I propose to take Questions Nos. 235 and 236 together.
There is no statutory retirement age in the State, and the age at which employees retire is a matter for the contract of employment between them and their employers. While such a contract may have been entered into with a retirement date of 65, in the context of the previous State pension arrangements, there is no legal impediment to the employer and employee agreeing to increase the duration of employment for one or more years, if both parties wish to do so.
Arrangements are in place to provide that jobseekers whose benefit expires in their 65th year can generally continue to be paid benefit until pension age (66) provided they satisfy the contribution conditions. Recipients may continue to get a payment if they find part-time or casual work. This generally means that for each day that a person is employed, 1/5th of the normal rate of jobseeker's benefit is deducted. In order to continue to receive a jobseekers payment they must be unemployed for at least 4 days out of 7. In the interest of fairness these rules apply to all jobseeker's benefit customers.

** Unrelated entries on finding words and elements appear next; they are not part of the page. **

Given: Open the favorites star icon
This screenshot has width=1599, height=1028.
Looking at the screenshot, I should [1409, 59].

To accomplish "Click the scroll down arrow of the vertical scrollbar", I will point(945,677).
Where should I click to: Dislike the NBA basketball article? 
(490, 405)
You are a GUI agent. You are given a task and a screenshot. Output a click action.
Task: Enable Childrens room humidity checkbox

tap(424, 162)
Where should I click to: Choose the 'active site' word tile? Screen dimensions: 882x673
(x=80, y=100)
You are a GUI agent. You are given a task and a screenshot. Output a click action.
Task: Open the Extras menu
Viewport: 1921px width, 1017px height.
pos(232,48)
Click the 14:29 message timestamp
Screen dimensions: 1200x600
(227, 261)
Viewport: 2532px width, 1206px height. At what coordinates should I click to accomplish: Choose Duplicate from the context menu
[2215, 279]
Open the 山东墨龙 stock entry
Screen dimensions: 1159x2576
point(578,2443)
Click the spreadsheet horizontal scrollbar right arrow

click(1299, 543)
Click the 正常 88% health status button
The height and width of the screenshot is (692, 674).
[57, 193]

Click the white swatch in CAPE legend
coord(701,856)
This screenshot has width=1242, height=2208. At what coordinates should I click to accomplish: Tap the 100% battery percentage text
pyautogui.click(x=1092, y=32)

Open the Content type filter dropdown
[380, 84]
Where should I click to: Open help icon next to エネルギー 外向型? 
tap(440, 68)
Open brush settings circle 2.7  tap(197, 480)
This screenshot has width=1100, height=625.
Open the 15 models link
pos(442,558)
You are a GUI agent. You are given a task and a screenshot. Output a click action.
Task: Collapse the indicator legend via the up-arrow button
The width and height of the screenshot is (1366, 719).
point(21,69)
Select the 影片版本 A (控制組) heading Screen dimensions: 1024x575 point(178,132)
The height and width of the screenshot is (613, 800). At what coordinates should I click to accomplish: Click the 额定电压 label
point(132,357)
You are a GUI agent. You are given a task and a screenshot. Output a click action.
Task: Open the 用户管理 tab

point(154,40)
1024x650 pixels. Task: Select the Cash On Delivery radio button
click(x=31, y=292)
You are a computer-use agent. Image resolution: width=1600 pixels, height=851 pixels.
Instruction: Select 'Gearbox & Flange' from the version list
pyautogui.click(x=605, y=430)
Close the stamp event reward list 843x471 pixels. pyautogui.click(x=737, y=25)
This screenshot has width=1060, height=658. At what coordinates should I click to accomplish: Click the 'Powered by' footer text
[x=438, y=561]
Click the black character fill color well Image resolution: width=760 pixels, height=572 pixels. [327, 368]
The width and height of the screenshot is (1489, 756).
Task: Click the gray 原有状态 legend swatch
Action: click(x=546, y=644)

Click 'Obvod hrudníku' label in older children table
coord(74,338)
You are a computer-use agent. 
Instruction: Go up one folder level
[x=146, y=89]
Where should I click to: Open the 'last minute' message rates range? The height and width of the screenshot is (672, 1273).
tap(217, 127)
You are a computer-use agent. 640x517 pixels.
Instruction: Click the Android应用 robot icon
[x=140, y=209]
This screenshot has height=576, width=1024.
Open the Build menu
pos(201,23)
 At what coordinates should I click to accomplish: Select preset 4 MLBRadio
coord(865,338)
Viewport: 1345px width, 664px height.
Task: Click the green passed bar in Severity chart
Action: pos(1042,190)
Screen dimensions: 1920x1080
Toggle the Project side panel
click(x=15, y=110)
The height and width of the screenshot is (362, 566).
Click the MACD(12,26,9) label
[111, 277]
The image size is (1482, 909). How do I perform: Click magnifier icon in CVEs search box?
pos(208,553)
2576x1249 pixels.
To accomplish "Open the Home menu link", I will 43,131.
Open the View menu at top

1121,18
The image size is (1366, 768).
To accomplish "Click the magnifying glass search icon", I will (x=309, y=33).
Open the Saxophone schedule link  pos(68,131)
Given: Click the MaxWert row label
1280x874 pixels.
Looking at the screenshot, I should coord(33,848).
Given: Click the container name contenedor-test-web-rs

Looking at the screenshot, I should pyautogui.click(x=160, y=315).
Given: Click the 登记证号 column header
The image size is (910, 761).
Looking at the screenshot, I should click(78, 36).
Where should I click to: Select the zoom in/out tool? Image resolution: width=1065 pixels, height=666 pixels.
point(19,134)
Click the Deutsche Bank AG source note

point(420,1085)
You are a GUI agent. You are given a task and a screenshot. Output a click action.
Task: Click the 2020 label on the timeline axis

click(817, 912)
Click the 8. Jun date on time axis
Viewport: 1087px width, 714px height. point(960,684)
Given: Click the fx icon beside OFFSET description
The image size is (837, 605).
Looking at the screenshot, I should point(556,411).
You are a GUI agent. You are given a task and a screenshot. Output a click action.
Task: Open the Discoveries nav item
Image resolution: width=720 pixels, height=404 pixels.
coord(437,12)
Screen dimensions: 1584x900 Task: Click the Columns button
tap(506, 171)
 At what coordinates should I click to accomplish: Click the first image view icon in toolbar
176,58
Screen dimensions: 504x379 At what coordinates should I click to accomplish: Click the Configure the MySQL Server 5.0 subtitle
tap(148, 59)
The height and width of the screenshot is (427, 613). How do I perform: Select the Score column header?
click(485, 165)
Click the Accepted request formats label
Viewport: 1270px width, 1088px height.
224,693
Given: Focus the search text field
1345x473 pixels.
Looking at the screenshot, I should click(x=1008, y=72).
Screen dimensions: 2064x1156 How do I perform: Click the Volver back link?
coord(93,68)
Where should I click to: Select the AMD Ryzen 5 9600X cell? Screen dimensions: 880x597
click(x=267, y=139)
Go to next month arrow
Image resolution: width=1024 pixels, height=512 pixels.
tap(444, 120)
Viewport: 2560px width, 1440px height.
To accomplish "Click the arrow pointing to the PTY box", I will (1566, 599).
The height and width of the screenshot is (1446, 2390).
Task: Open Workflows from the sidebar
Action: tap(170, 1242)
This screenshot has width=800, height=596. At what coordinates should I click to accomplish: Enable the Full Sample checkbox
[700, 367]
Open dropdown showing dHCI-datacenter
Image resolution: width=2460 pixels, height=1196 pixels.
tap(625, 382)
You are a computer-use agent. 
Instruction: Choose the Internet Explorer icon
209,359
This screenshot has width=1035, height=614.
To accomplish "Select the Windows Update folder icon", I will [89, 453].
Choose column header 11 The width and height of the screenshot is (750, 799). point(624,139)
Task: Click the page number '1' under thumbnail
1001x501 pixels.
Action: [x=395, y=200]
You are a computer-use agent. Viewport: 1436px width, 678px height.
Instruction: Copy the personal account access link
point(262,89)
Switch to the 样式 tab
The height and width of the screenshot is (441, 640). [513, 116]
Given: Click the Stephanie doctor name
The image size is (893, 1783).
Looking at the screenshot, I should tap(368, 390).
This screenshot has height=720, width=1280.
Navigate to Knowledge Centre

Ordinarily, all those in receipt of a jobseeker’s payment must engage with the Department’s activation process and can face penalty rates if they refuse to engage with Department offers of training or education. However these criteria were eased for people aged 62 and over. They can still avail voluntarily of an array of supports, which are available from the Department if they wish to return to work, training or education.
In terms of the application process, detailed information is required by the Department to determine the identity of the individual, other members of the household, previous employment, payment details, etc. If any person is experiencing difficulty in completing this process they should contact their local Intreo office for assistance.
I trust this clarifies the matter for the Deputy.